## begin
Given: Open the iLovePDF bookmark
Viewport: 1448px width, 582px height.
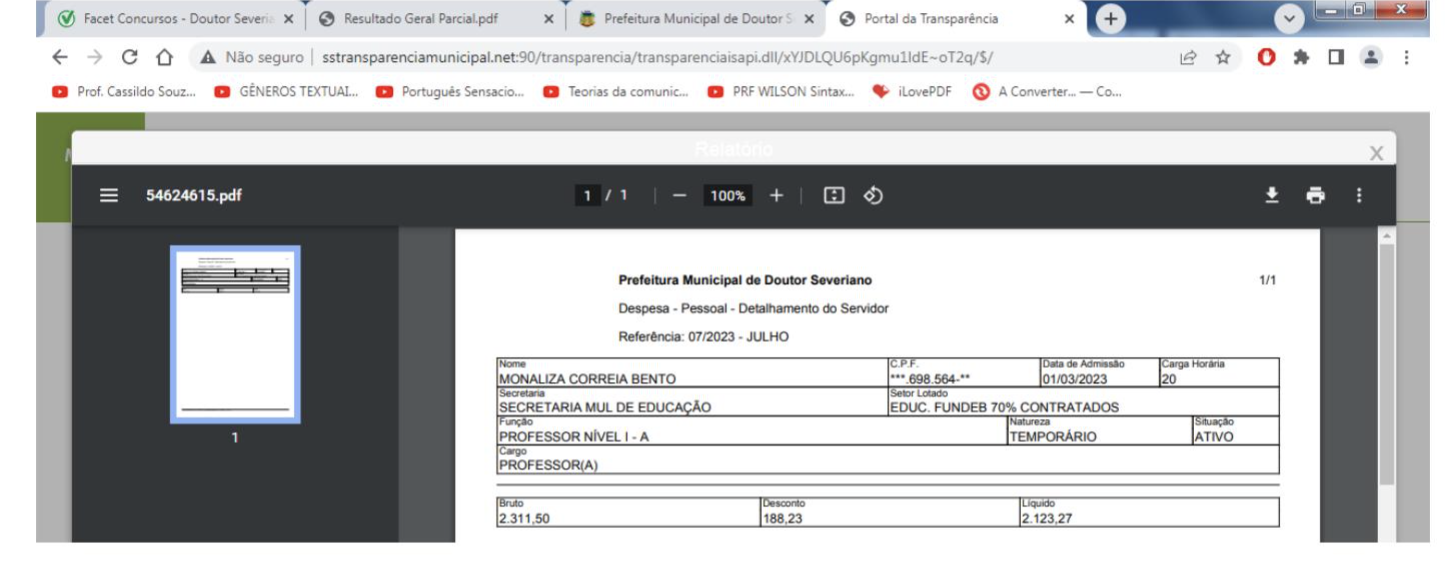Looking at the screenshot, I should [x=911, y=92].
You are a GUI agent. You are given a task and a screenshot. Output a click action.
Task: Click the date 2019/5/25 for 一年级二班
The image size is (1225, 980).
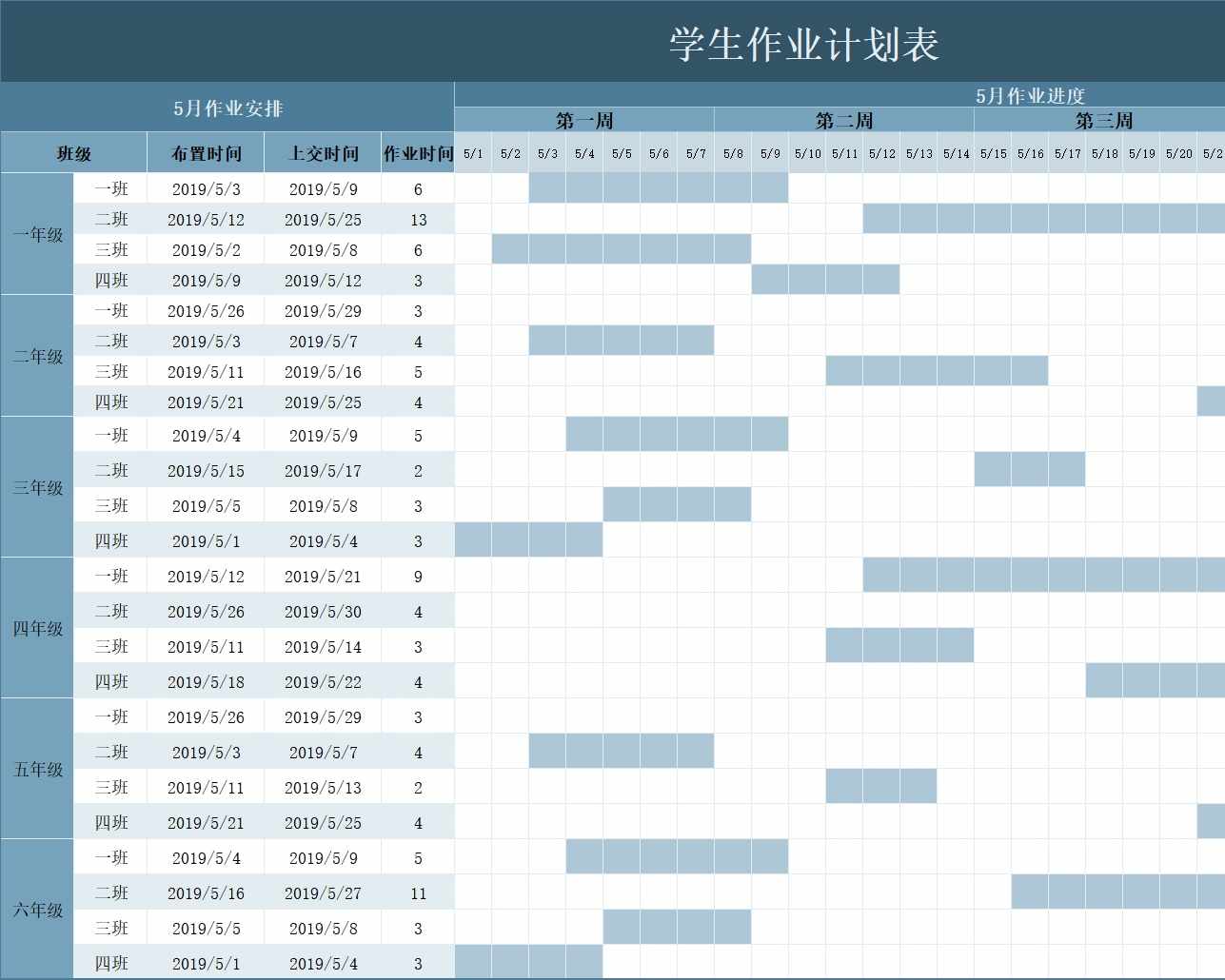[x=322, y=219]
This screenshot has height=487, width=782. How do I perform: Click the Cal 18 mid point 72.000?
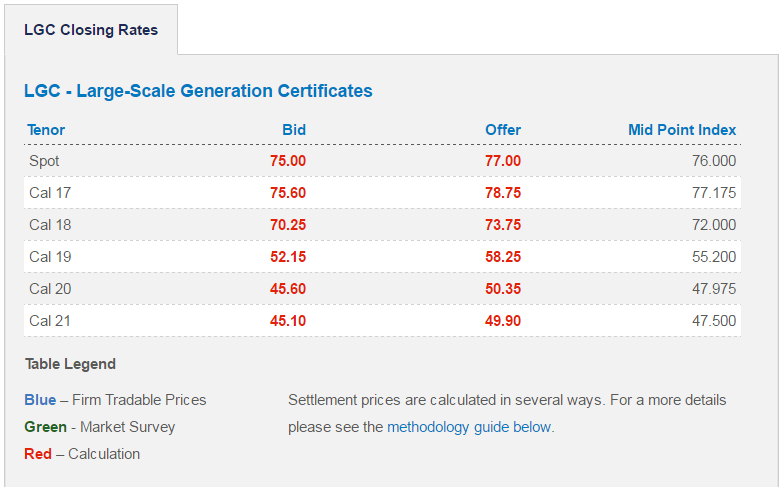click(x=714, y=225)
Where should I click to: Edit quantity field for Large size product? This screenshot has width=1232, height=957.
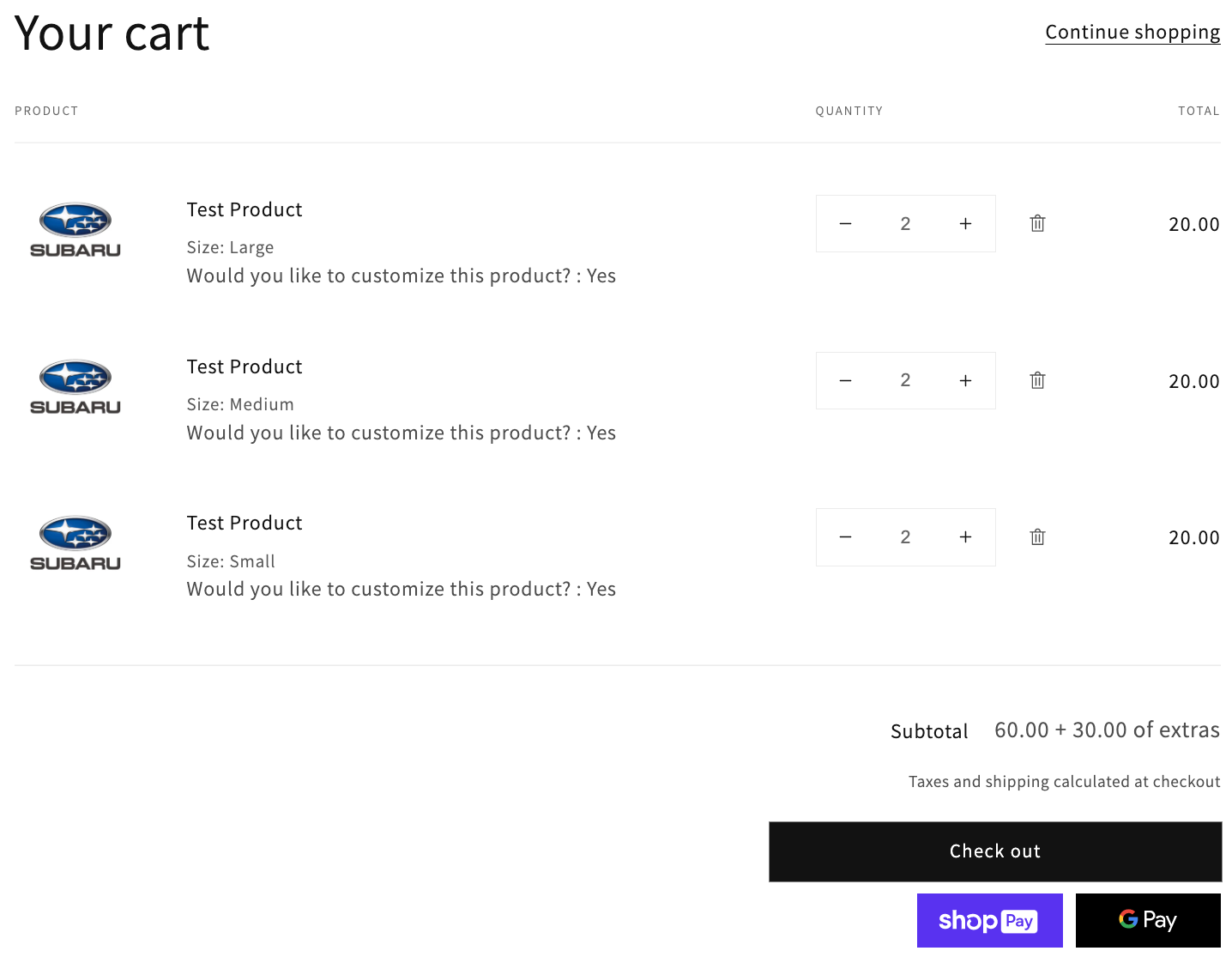(x=905, y=224)
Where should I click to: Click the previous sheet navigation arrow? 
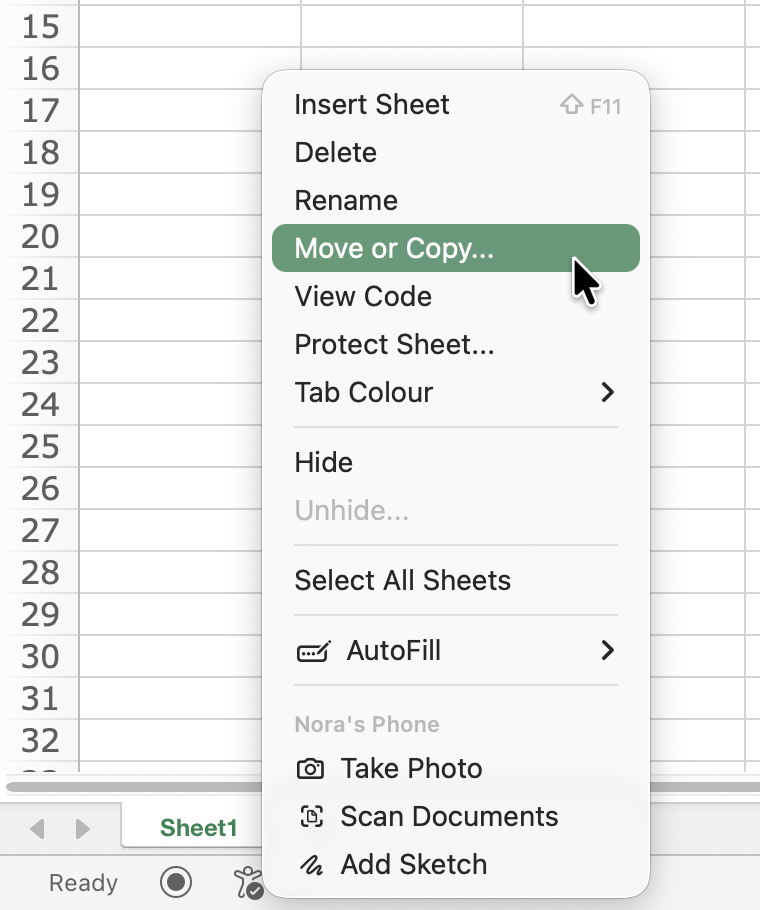pyautogui.click(x=38, y=828)
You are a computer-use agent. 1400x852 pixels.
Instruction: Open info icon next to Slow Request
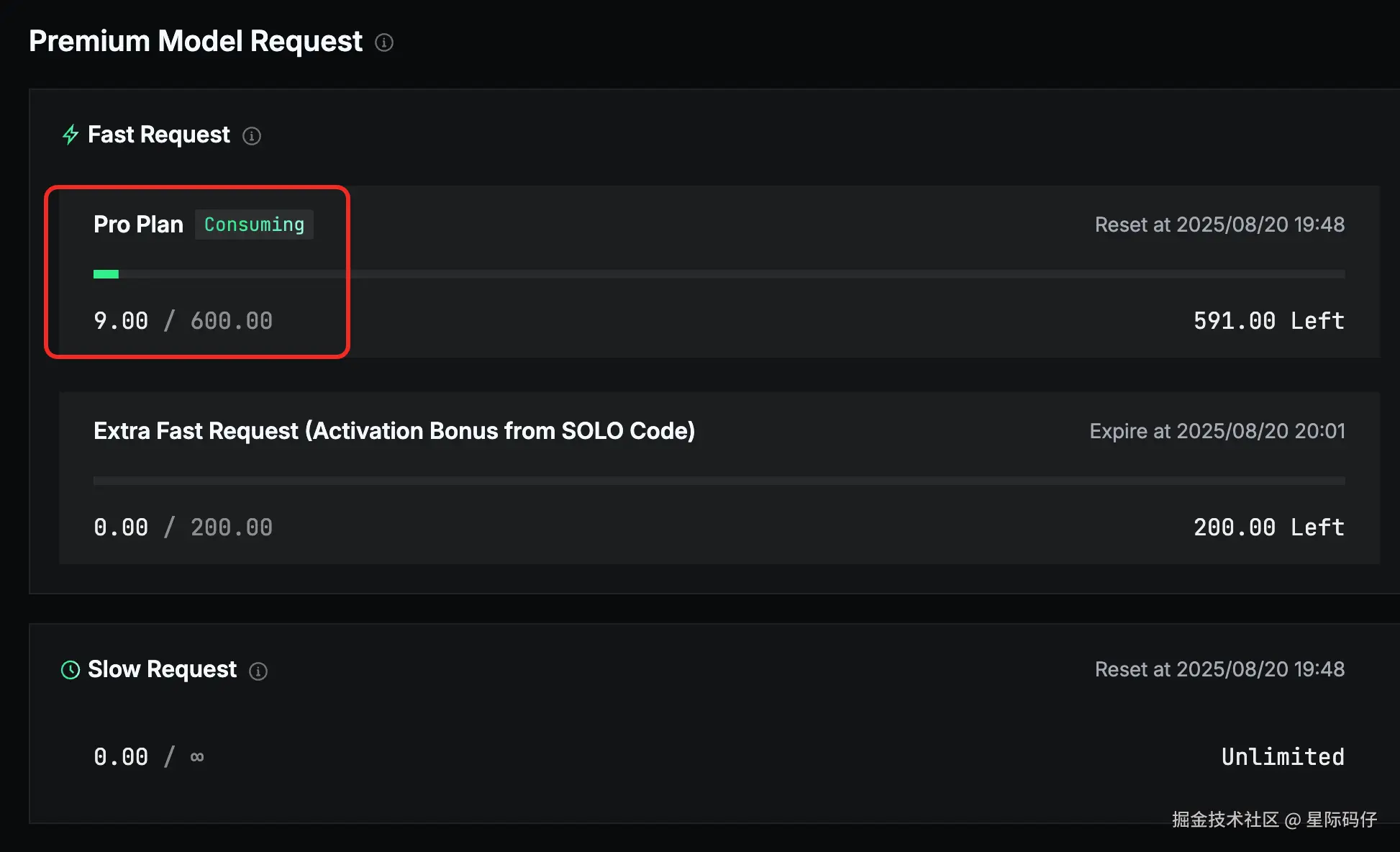pos(258,671)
## end
Written exercise — Copy the records above word for word, all of them, and leave out the pictures.

Finished exercise —
Given: Open the iLovePDF bookmark
Viewport: 1448px width, 582px height.
Looking at the screenshot, I should [x=911, y=92].
You are a GUI agent. You are given a task and a screenshot. Output a click action.
Task: Click the date 2019/5/25 for 一年级二班
The image size is (1225, 980).
[x=322, y=219]
This screenshot has height=487, width=782. How do I perform: Click the Cal 18 mid point 72.000?
click(x=714, y=225)
Where should I click to: Edit quantity field for Large size product? This screenshot has width=1232, height=957.
(x=905, y=224)
Where should I click to: Click the previous sheet navigation arrow? 
pyautogui.click(x=38, y=828)
You are a computer-use agent. 1400x852 pixels.
Instruction: Open info icon next to Slow Request
pos(258,671)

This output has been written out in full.